Mendengar alasan Ariadne, perasaan Darian sangat lega. Ternyata Ariadne tidak menganggap remeh perilaku apa yang ditunjukkan oleh Avery.

"Apalagi yang membuatmu yakin bahwa pangeran Avery memang mengenakan topeng?"

"Orang tua Avery tidak pernah kemari. Dan sampai saat ini aku belum pernah tahu bagaimana wajah Raja Eden dsn Ratu Berenice. Avery juga tidak pernah membicarakan orang tuanya di hadapanku selama tujuh tahun dia mengenalku."

"Ya, itu benar puteri. Inilah yang aku maksudkan. Aku khawatir jika terjadi sesuatu padamu ketika kau pergi sendiri dengan Pangeran Avery." Darian mengucapkan itu dengan perasaan yang sangat gelisah.

"Tenang saja, setidaknya aku tahu aku harus berbuat apa."

Darian mengernyitkan dahinya. "Kau akan berbuat apa, puteri?"

"Aku akan mengikuti permainan yang sedang Avery mulai."

***

Jam romawi di dalam kamar Ariadne sudah menunjukkan pukul dua belas malam. Di mana semua penghuni istana sudah pasti tertidur dan hanya para penjaga yang setia berjaga di sekeliling tembok kerajaan.

Ariadne sedang mengeratkan sabuk kulitnya. Gadis itu malam ini berubah menjadi seorang gadis tangguh, bukan lagi seorang puteri. Ariadne memakai setelan baju berbahan kulit. Warnanya serba hitam dengan memakai sepatu bot dan membawa sebuah pedang samurai di tangan kirinya.

Rambut gadis itu dikepang satu di belakang. Tentu saja ia mengepangnya sendiri tadi setelah para pelayan meninggalkan kamarnya.

Ariadne membungkus beberapa roti gandum dan dua botol susu murni. Dimasukkannya ke dalam kantong yang ia ikat pada pinggangnya. Namun sebelum itu tentu saja Ariadne sudah membungkus roti gandum dengan kain bersih khusus untuk membungkus makanan.

Setelah dirasa perbekalannya cukup, Ariadne bergegas turun ke bawah melalui balkon kamar. Dengan kuat dan cepat gadis itu menuruni dinding berbatu istananya. Sampai kedua kakinya sudah menapak di atas rerumputan dengan aman.

Ariadne berjalan perlahan dan mengendap-endap seperti seorang pencuri di malam hari. Tenang saja, ada satu sisi istana yang aman dari penjaga. Yaitu sisi sebelah kiri istana yang terdapat sebuah kolam tempat pembuangan sampah makanan. Ariadne lewat sana dengan memanjat dinding berbatu.

Kedua kakinya dengan gagah langsung melompat begitu saja ketika dirinya berhasil memanjat dari atas dinding. Ariadne langsung meregangkan otot tangan dan otot lehernya. Kemudian ia berkata, "Ah, lama sekali aku tidak melakukan ini."

Dan akhirnya Ariadne bisa benar-benar keluar dari area kerajaannya. Dilihatnya kondisi kerajaan dari balik semak-semak yang tumbuh tinggi. Terlihat dengan jelas bahwa di bagian depan gerbang istana para penjaga sangat sigap dan tetap setia mengawasi kondisi sekitar.

"Ah, kalian para penjaga yang baik. Kapan-kapan aku akan memberikan hadiah pada kalian ya. Tunggu saja. Terima kasih sudah menjaga istanaku."

Ariadne terkekeh setelah mengatakan hal itu. Gadis itu kemudian segera berbalik untuk menuju ke jembatan air terjun. Di mana jarak tempuhnya satu kilometer dari istana.

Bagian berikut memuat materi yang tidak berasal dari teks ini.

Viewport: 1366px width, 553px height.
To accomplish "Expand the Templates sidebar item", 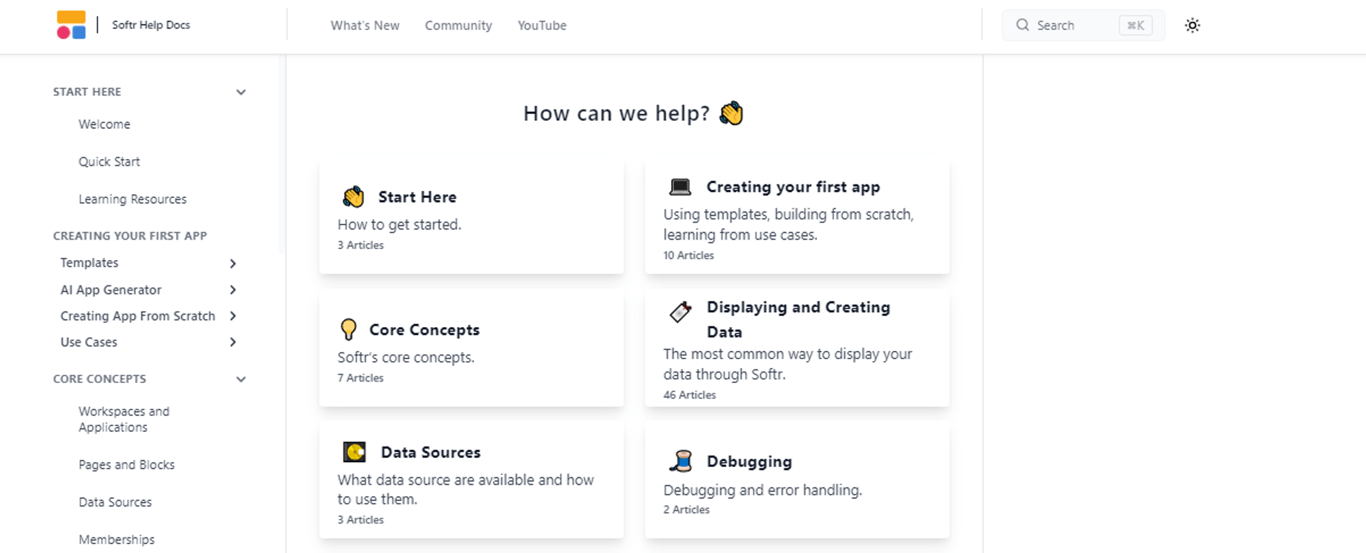I will pos(233,263).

Kondisi jalanan di tengah malam seperti ini memang sangat gelap. Bahkan Ariadne tidak bisa melihat langkah kakinya sendiri. Hanya bisa mengandalkan bunyi air terjun. Jika bunyinya semakin jelas, berarti ia sudah dekat dengan posisi air terjun.

ZZRRAAASSHH!!

Bunyi air terjun terdengar sangat jelas dan membisingkan telinga. Langkah kaki Ariadne langsung mencari pijakan aman untuk menuju ke belakang air terjun.

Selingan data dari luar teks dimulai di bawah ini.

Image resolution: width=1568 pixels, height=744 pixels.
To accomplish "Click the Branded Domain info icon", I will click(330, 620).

Di balik air yang jatuh dari tebing atas itu, sebenarnya ada jalan rahasia menuju ke sebuah tempat yang belum diketahui oleh siapapun. Hanya Ariadne dan Charlotte yang menemukan adanya tempat itu.

Jalan rahasia di balik air terjun itu tertutupi oleh tumbuhan merambat yang akarnya sangat tua sekali. Jadi hanya orang yang mengira itu hanyalah dinding bebatuan besar dan itu buntu.

Ariadne menyibak tumbuhan rambat yang menjuntai seperti tirai dedaunan. Memasuki sebuah lorong yang mirip seperti goa sepanjang sepuluh meter saja. Kemudian melangkahi aliran sungai kecil dengan mudah. Dan setelah itu ia melihat hamparan rerumputan yang luas dengan dikelilingi dinding bebatuan yang tinggi.

Tampak Charlotte sedang duduk di depan api unggun untuk menghangatkan tangan dan kakinya.

"Hai Charlotte, apa kabar?" Ucap Ariadne menyapa Charlotte lebih dulu.